Evolutionary psychologists might tell us that sometimes we’re unable to help when the group that we’re thinking about helping is far away because we didn’t evolve to think about helping people who lived many, many miles away. But again, the bystander problems shows us that this is happening in the here and now.

Sometimes it’s easy to think about helping an individual person, even though a group tragedy may not affect us. And again, the bystander problem poses a dilemma because this is about an individual human being and that person’s suffering. And so, of course, there are now, we know, many, many experiments done on something called the bystander non-intervention effect, and it was done in the late ’60s, following the murder of Kitty Genovese.
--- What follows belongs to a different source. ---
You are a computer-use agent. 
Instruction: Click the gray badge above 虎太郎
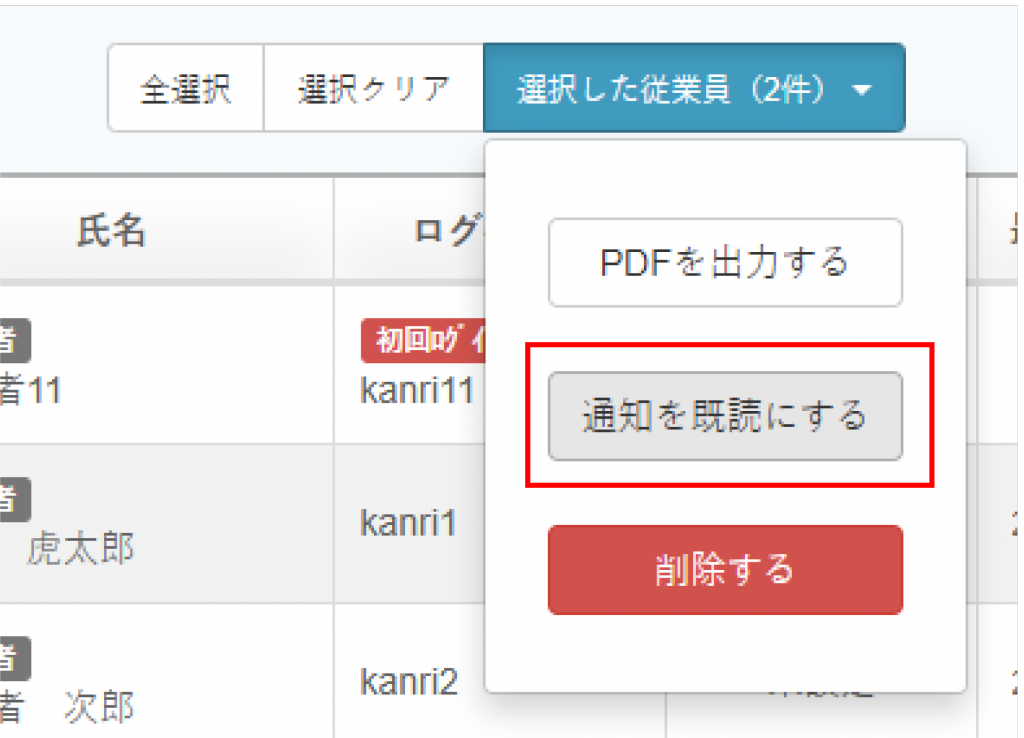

And exactly as you say, Neal, the initial response from psychiatrists and psychologists was: Who were these horrible people who stood around watching the murder of this woman and didn’t call the police? And that led to a stunning set of experiments.

And the reason I say that the experiments here are so important is that because in any given case, we don’t know exactly what the pressures on the situation were, and we don’t know exactly what those folks experienced. And that’s why when we bring complex phenomena like this into the laboratory and we put them to the test there, we can say with far greater precision what it is that’s going on. And the results of two psychologists by the name of Latane and Darley stand out here because they reenacted certain situations in the laboratory, a person having a seizure, a bunch of smoke just flowing into a room, and all they varied was the number of people present.

And the data show over and over again that if there was one person in the room, the likelihood of helping is around 75 percent. But as the number goes to two and three and four and five and six, the number of people who jump up to help drops to 10 percent, right?

So there’s something about the size of the group that, although it should lead us to be more likely to help, actually produces the counterintuitive reverse effect.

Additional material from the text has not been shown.